GLI UOMINI CHE MASCALZONI (1932) E IL SIGNOR MAX (1937): DUE ESEMPI
12 Luglio 2021
Francesco De Maria
In questo mio articolo andrò a trattare di due film, di due ottimi esempi cinematografici di quella che era l'opera filmografica di uno dei nostri maggiori registi degli anni Trenta: Mario Camerini (1895-1981).
Camerini era considerato insieme ad Alessandro Blasetti il regista più significativo degli anni Trenta, e talvolta, in modo piuttosto ingiusto il suo cinema è stato appiattito sulla definizione riduttiva di "cinema dei telefoni bianchi".
Ora, tale definizione in qualche modo si attagli anche al cinema di Camerini, e quel tipo di cinema produsse film molto buoni, solo diciamo che una certa critica cinematografica, come al solito miope e un po' ottusa volle ravvedere in quel tipo di cinema un semplice spettacolo escapista e disimpegnato.
La questione è un po' più complessa ed articolata, e Camerini comunque era realizzatore di film anche molto personali e che abbattevano gli steccati di "genere".
"Gli Uomini che Mascalzoni" fu presentato al Festival di Venezia il 12 Agosto 1932, protagonista un giovane Vittorio De Sica e riscosse un grandissimo successo in Italia.
Sicuramente il film precorre la nascita del cinema dei telefoni bianchi (la quale viene situata intorno al 1935-1936): una commedia lieve e scanzonata ambientata all'interno di una realtà piccolo-borghese, quasi sempre dalle forti venature sentimentali.
Certo in questo tipo di cinema e più nello specifico in questo film cameriniano è presente una morale piccolo-borghese di fondo, ma a ben vedere quel NON RIFERIRSI MAI ALLA SOCIETA' FASCISTA PIU' CHE FACILE ESCAPISMO SEMBRA UN ESCAPISMO ALLA ROVESCIA, MAGARI UN LATENTE, CONFUSO E CONTRADDITTORIO SENTIMENTO DI RIFIUTO.
E poi tutto il cinema di Camerini nonostante rispettasse alcuni parametri, non ne rispettava altri, dialogando in una certa misura con il cinema di avanguardia europeo (cinema espressionista tedesco, cinema sovietico) proprio nella RAFFIGURAZIONE "MODERNISTA" DEL DINAMISMO DELLA VITA URBANA. Questo aspetto trapela in modo evidente proprio in "Gli Uomini che Mascalzoni", nel modo in cui viene messa in quadro ed in scena la città di Milano. E da questo ne consegue proprio un elemento importantissimo, vale a dire le riprese in esterni effettuate da Camerini, "Gli Uomini che Mascalzoni" non è un film girato nei teatri di posa, mostrando così UNA TENSIONE PRECORRITRICE DEL CINEMA NEO-REALISTA DI BEN 13 ANNI.
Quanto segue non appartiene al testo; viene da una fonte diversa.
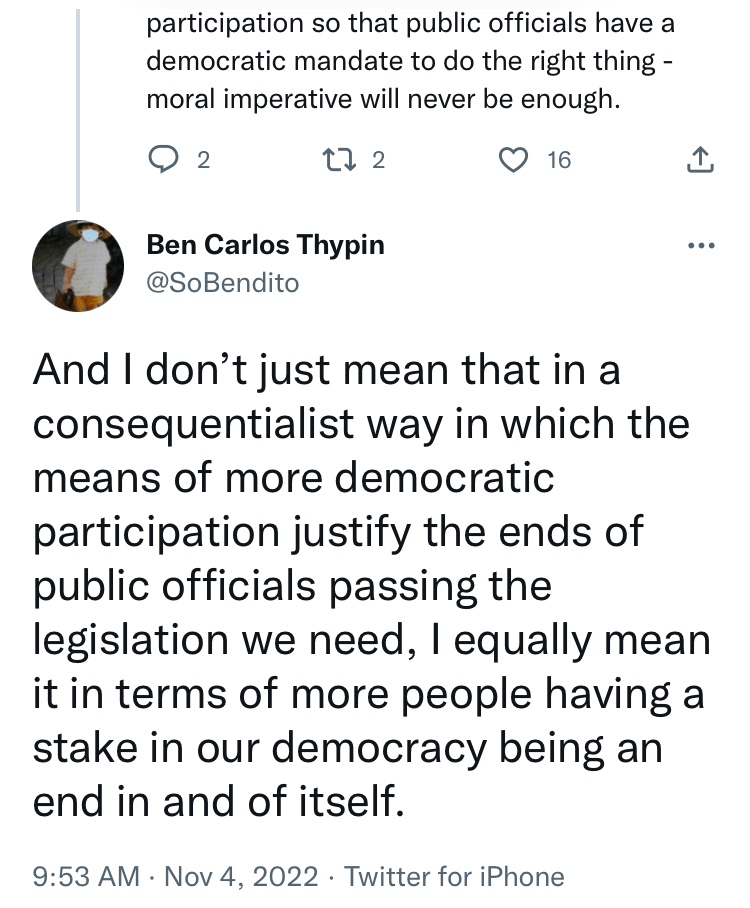
Task: Open the three-dot more options menu
Action: [702, 246]
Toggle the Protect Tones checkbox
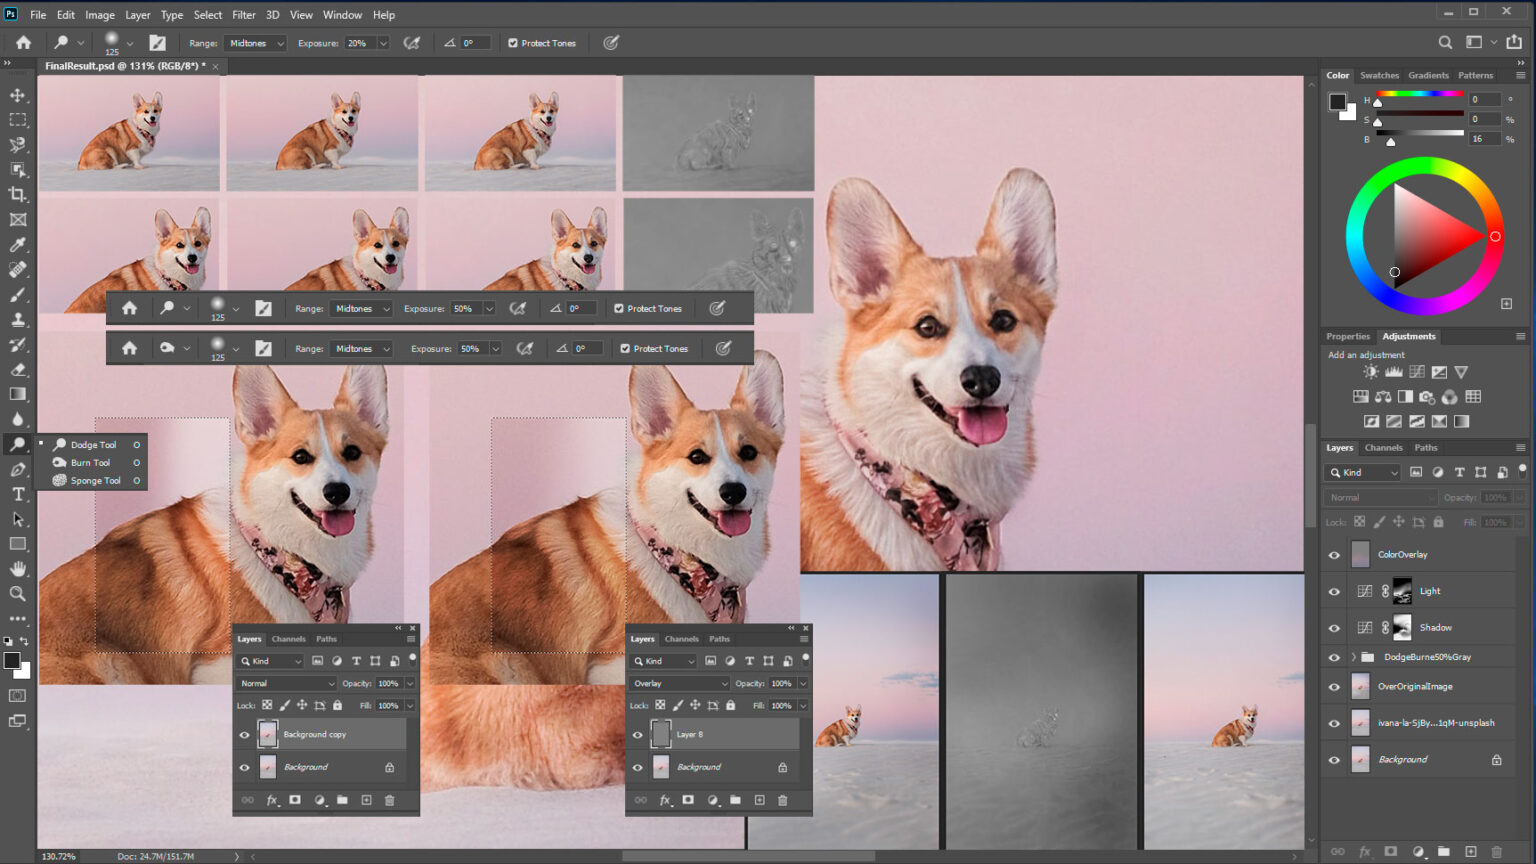 [513, 43]
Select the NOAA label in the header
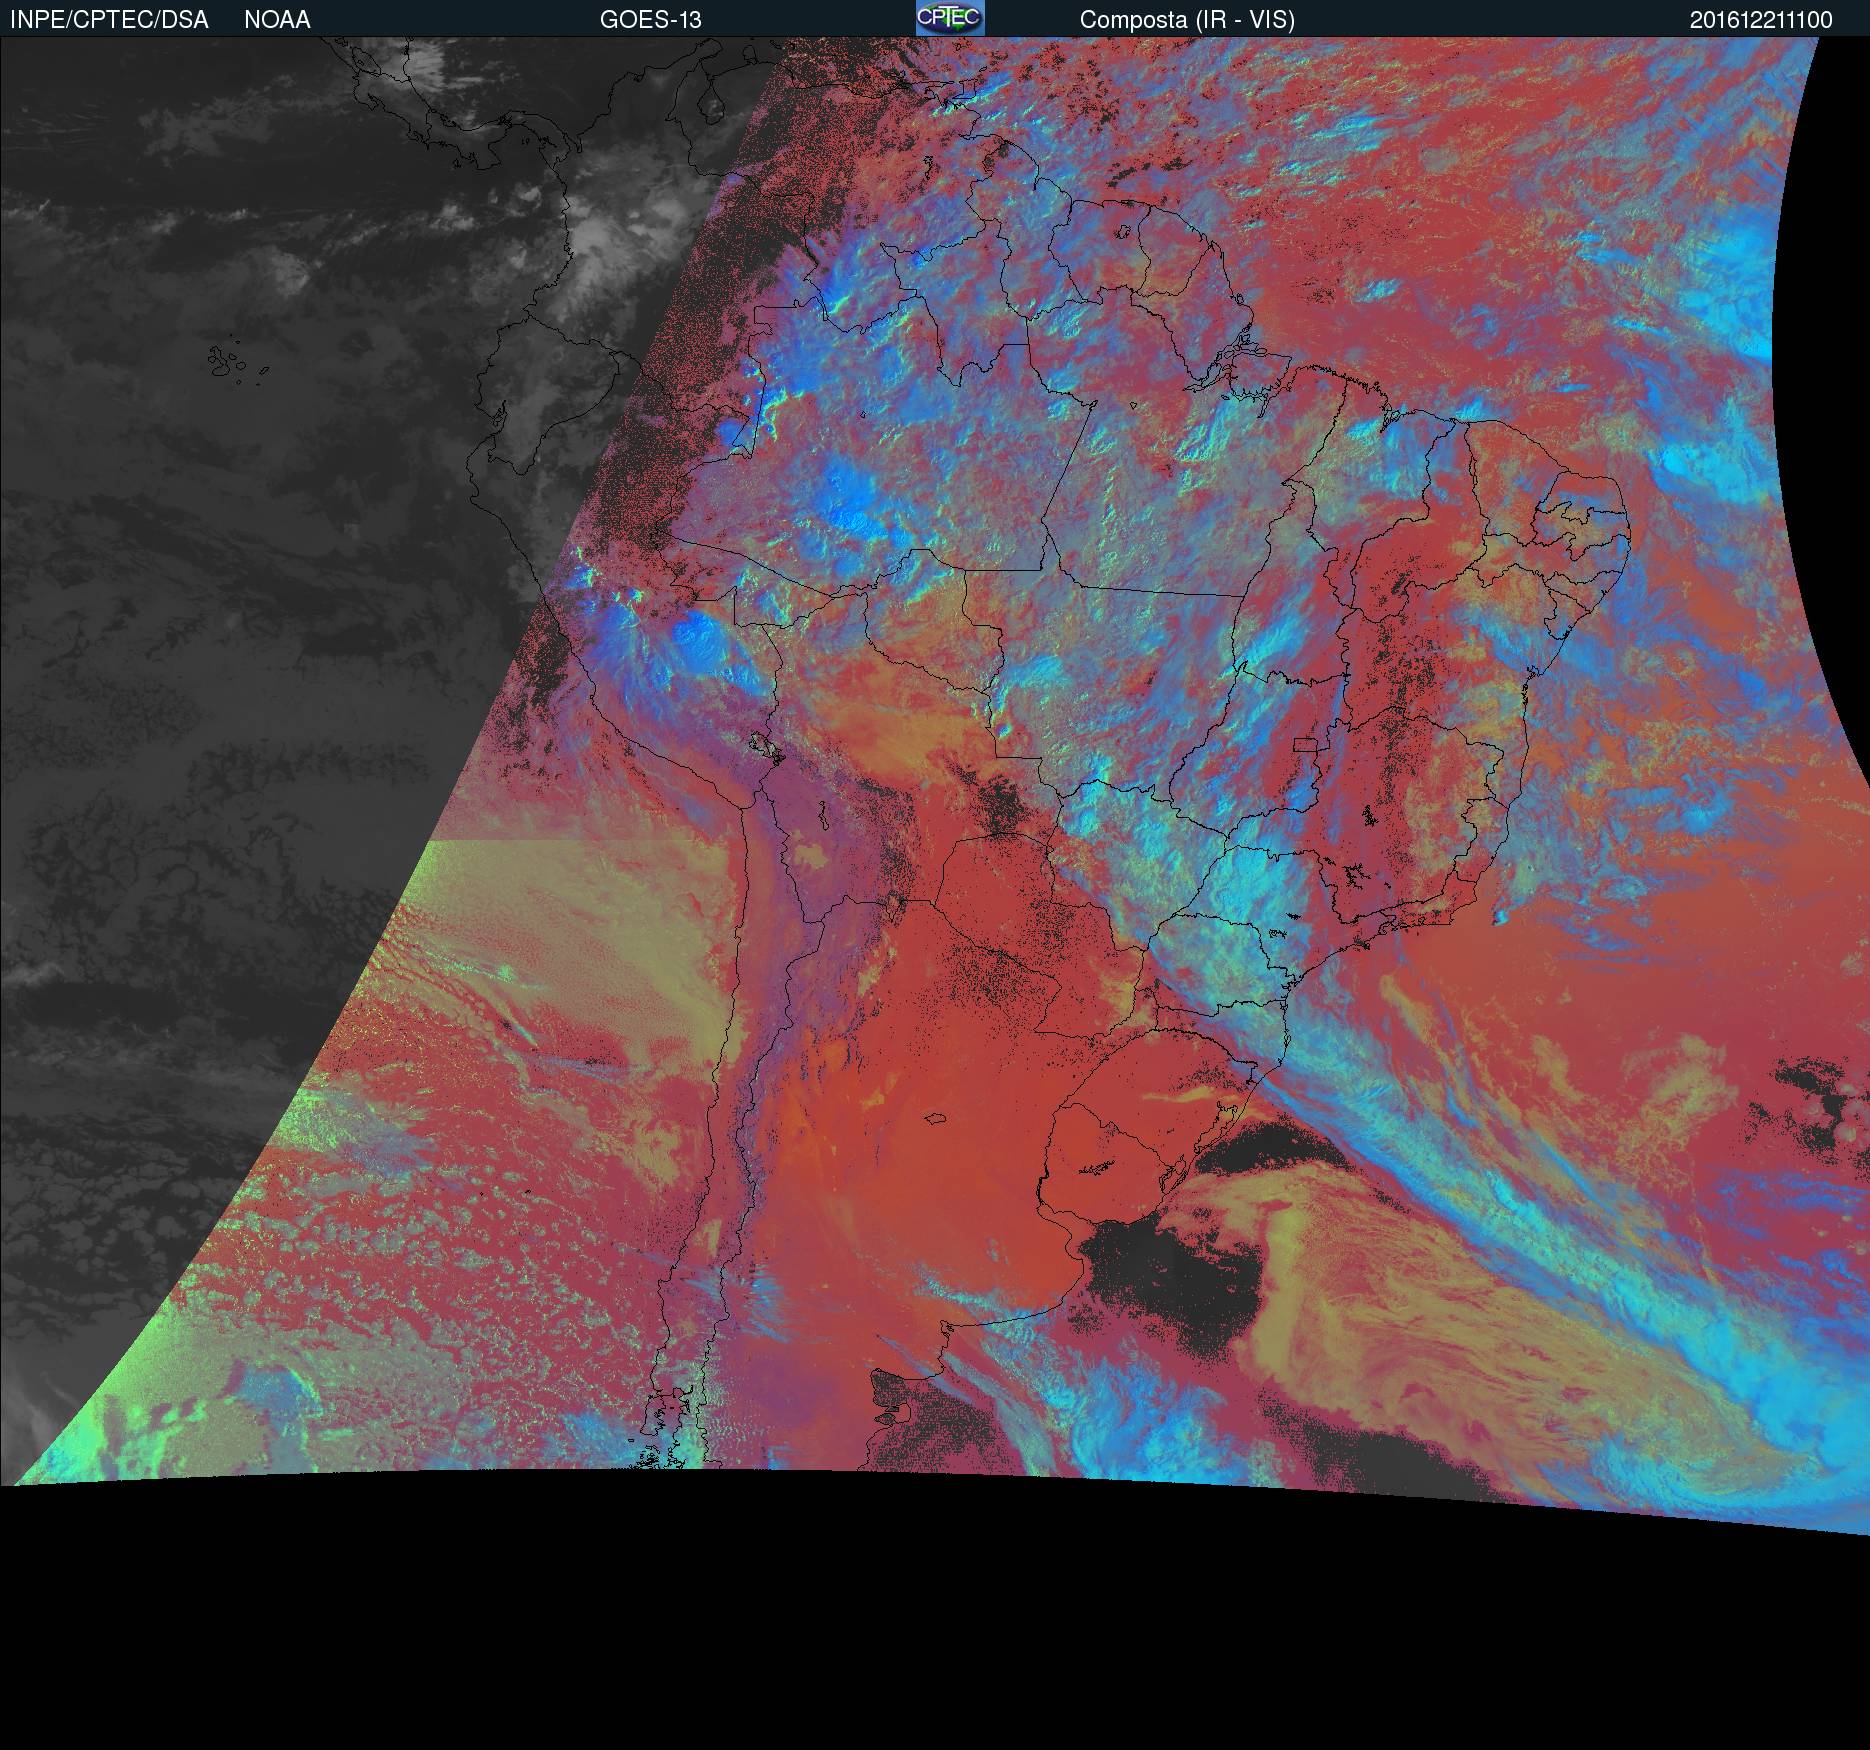This screenshot has width=1870, height=1750. pyautogui.click(x=277, y=20)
In questo senso il film vale anche come testimonianza culturale e sociale dell'Italia di quegli anni, ma più nel profondo, fra le pieghe della questione è presente, anche solo latentemente una concezione già diversa del cinema, del narrare e del rappresentare.
La seconda collaborazione fra Camerini e Vittorio De Sica avvenne cinque anni dopo, con "Il Signor Max", presentato sempre al Festival di Venezia il 29 Agosto 1937.
Quello che colpisce del film è la generale accuratezza formale, se solo pensiamo che costumista era Gino Carlo Sensani e scenografo Gastone Medin, entrambi collaboratori di lì a qualche anno di vari registi "calligrafisti".
"Il Signor Max" vede la coppia Vittorio De Sica-Assia Noris, quest'ultima poi moglie di Camerini.
Diciamo che in questo film il carattere sentimentale viene stemperato da un'ironia di fondo, è come se Camerini volesse dimostrare il carattere anche solo latentemente non pacificatorio ed evasivo del suo cinema, ed effettivamente attraverso tutto il film, sotto traccia, in filigrana, scorre una vena ironica la quale giunge quasi ad una distanziazione critica dalle vicende narrate.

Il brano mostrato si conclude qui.